====== Selected extract

Psychology alum Bill Jenkins honors his Ph.D. adviser

| Mon, 08/06/12

When Bill Jenkins came to FSU as an undergraduate in 1970, he had some financial support from his parents but knew that he would have to fund a lot of his education himself. Part-time jobs and summer work made a difference, but to find all the funding he needed, he had to turn to the university itself for help.

“The staff providing student services that helped with identifying work-study positions or off-campus positions was fantastic,” he recalls. “I had the sense that these folks really cared for the students and their success. Whenever I needed their help, I got it.”

He found the same kind of support in his academic life in the Department of Psychology.

Bill Jenkins (left) with his Ph.D. advisor, R. Bruce Masterton. Jenkins earned his Ph.D. in 1980.

“The faculty made science interesting and fun,” Jenkins says. “They challenged our intellectual development. I feel that Florida State University really prepared me for life as a scientist but also with a strong sense of the desire to help others with that science.”

Helping others is exactly what he’s done — for years in his work with the educational software company Scientific Learning, and more recently by helping the university that helped him. Most recently, Jenkins has directed $600,000 through an estate gift to supplement his original $300,000 outright contribution, which established the R. Bruce Masterton Endowed Professorship.

It was in large part his relationship with Masterton, who taught psychology at FSU from 1966 until his death in 1996, that inspired Jenkins’s generosity.

“He had a rapport with students that challenged their interest in knowledge about how the brain works,” Jenkins says. “Bruce was a great mentor — he was always friendly but also challenged you to learn more. Also, I would say that both Bruce and his wife, Pauline, made you feel like you were part of their family.”

Jenkins remembers Masterton, a renowned psychobiologist, as an equally dedicated scholar and teacher who pushed his students to excel not just in the scientific part of their work.

“Bruce had a real love of scholarship and writing,” Jenkins says. “I think most of his graduate students would recall the interactions over our various papers and the number of rewrites required until the content was ‘just right.’”

Jenkins valued Masterton as a mentor so much that he stayed at FSU after finishing his bachelor’s degree, earning his master’s degree in 1976 and his Ph.D. in 1980.

============
====== Extracted records

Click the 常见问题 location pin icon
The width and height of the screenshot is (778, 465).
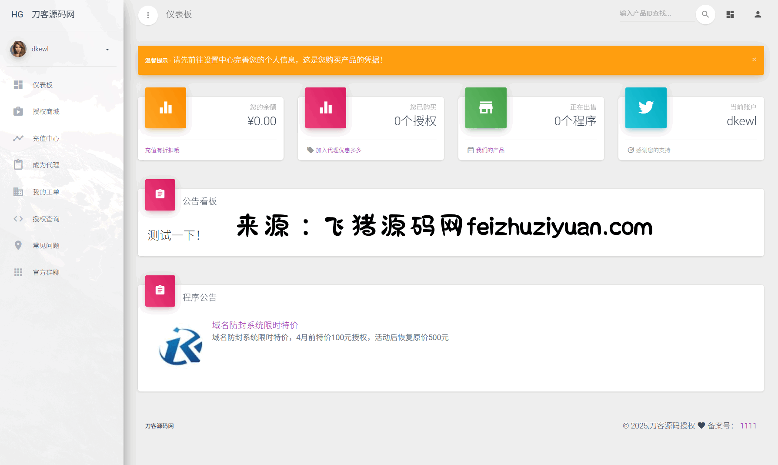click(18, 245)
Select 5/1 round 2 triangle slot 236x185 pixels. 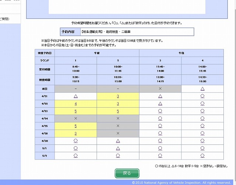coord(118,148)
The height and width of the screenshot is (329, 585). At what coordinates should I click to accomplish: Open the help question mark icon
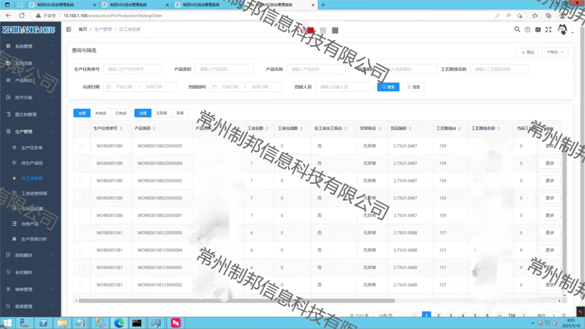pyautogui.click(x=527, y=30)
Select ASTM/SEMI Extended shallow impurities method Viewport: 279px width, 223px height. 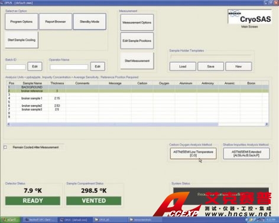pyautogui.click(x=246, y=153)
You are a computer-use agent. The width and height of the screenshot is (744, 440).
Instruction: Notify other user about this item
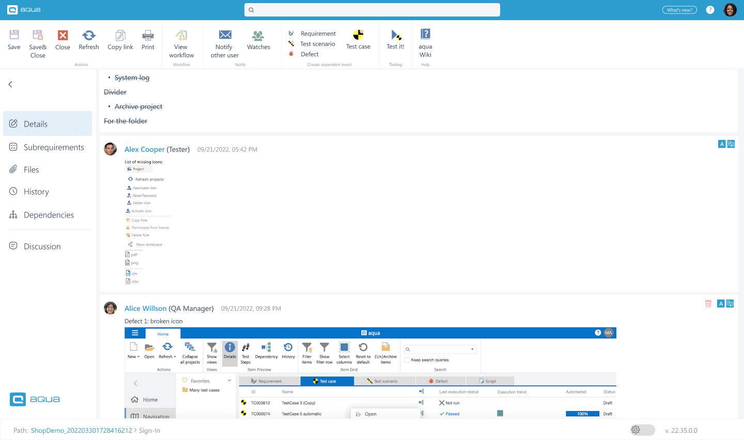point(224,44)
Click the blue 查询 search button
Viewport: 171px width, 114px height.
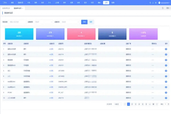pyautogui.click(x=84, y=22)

============
====== Extracted records

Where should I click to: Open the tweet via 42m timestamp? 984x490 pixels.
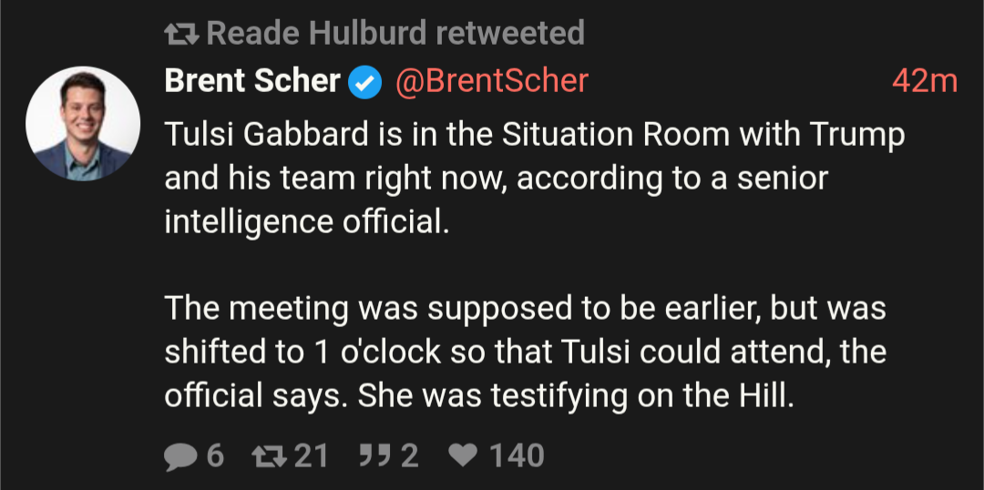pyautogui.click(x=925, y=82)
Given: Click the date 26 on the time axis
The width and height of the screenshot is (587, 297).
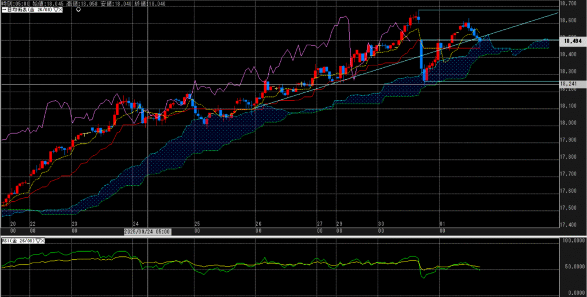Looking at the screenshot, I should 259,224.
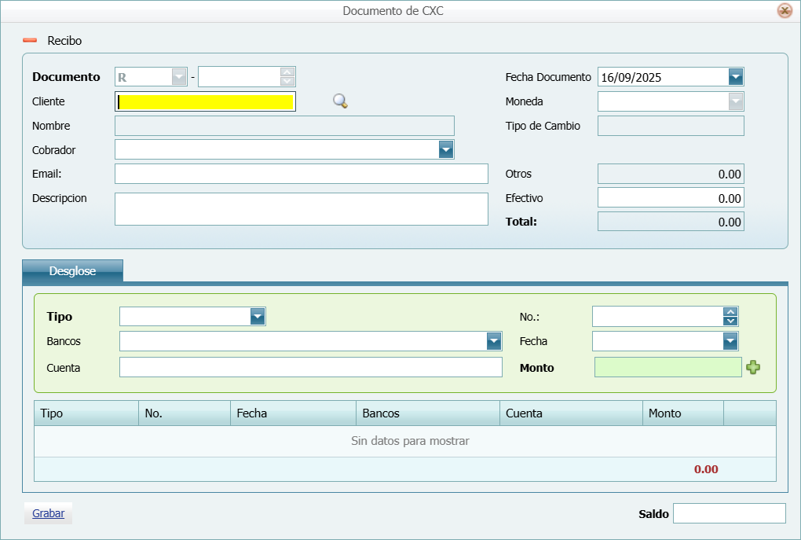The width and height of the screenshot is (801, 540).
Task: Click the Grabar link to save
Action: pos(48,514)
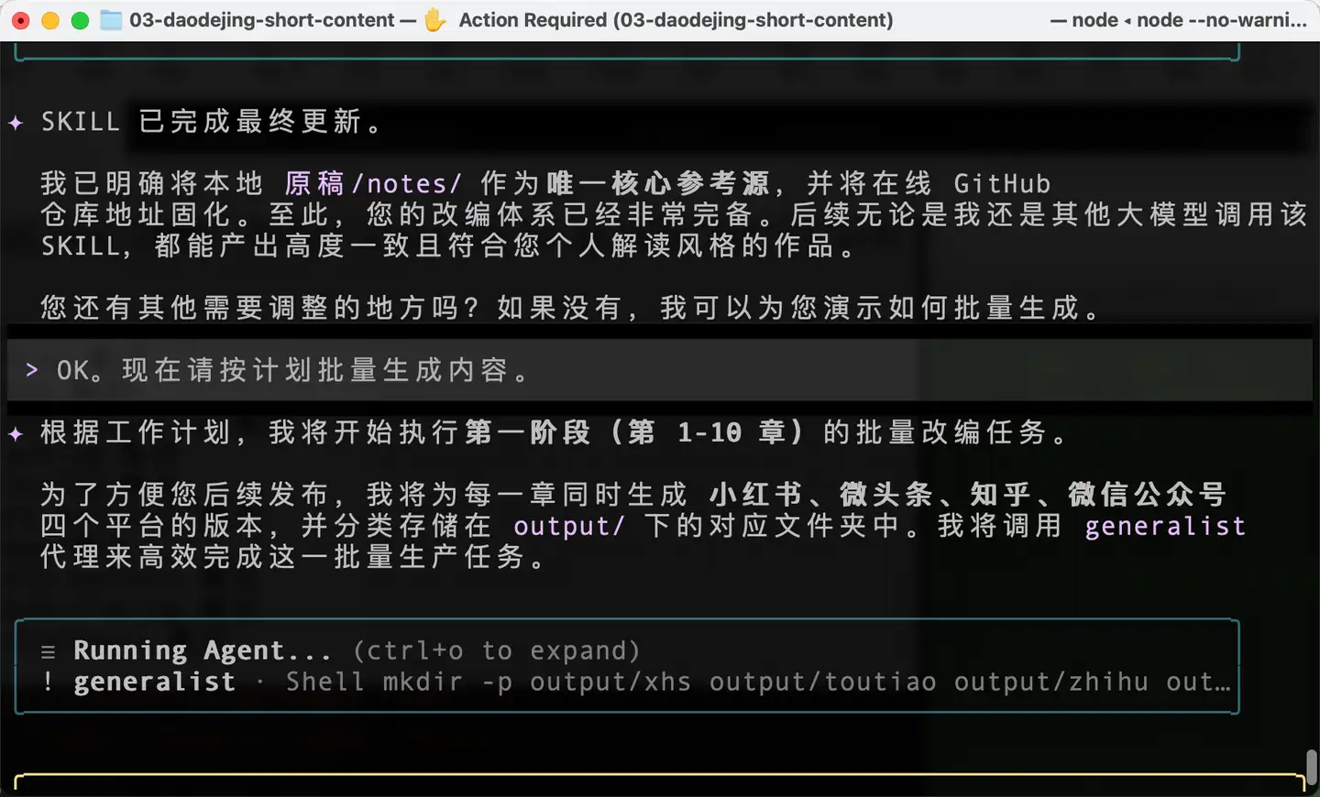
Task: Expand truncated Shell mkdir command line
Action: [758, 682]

============
====== Extracted records

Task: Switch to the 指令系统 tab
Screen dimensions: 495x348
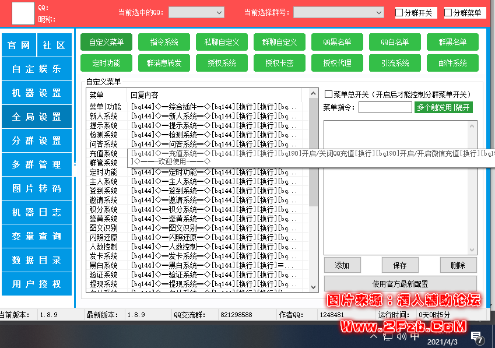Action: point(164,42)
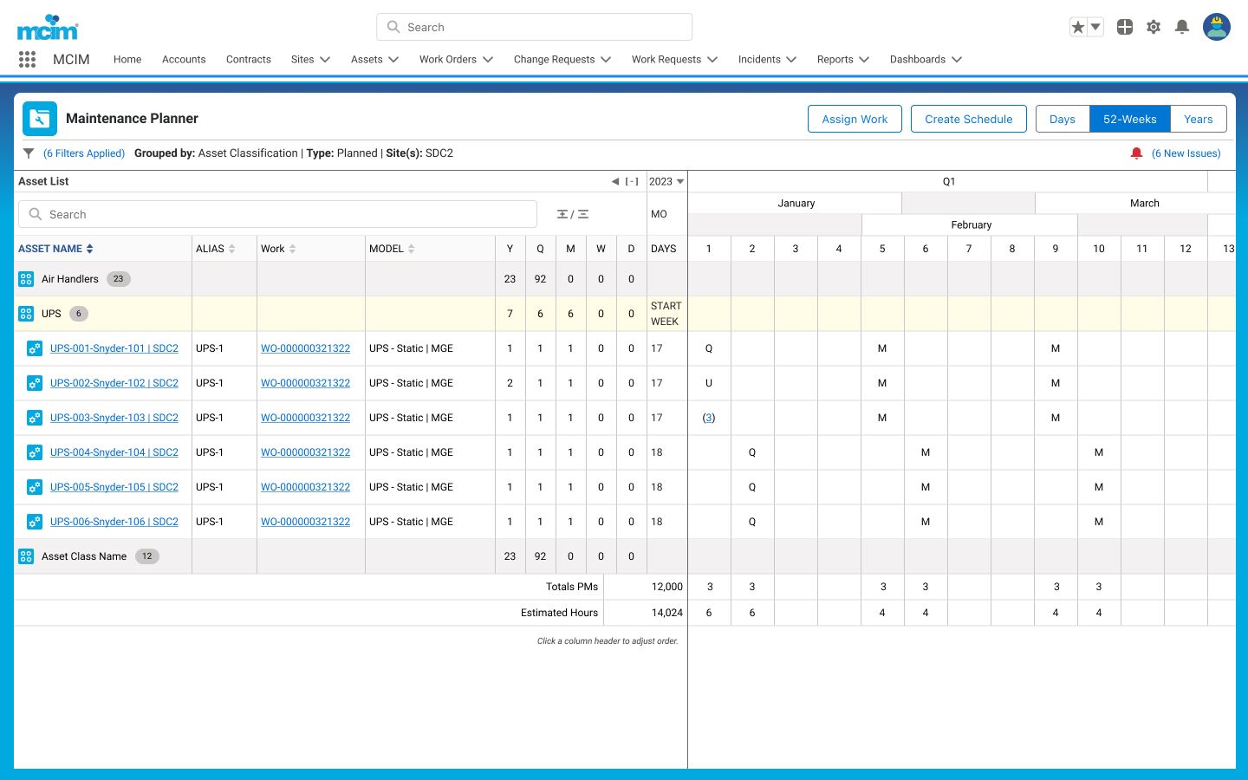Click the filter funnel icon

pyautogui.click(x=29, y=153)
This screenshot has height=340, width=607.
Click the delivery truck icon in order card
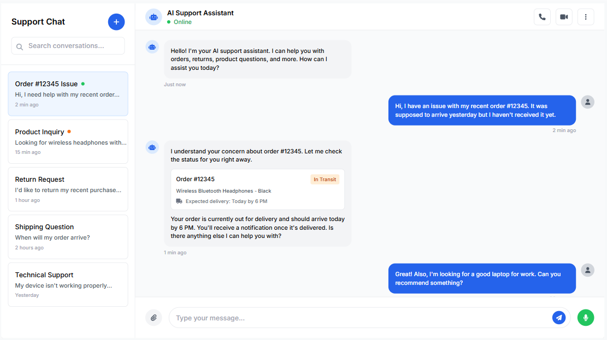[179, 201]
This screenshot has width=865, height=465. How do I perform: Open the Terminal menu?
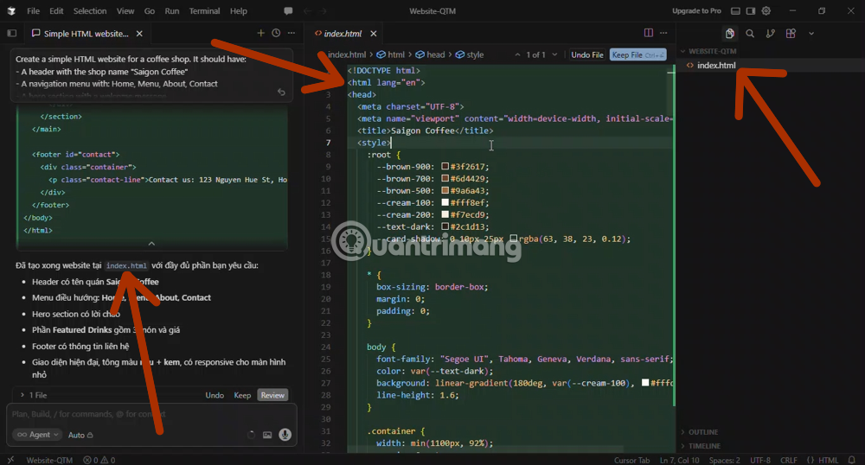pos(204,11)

============

## Exercise prompt
According to the article on Bill Jenkins, how much did his estate gift direct toward the professorship, on top of his original outright contribution?

## Reply to the exercise
$600,000, supplementing his original $300,000 outright contribution.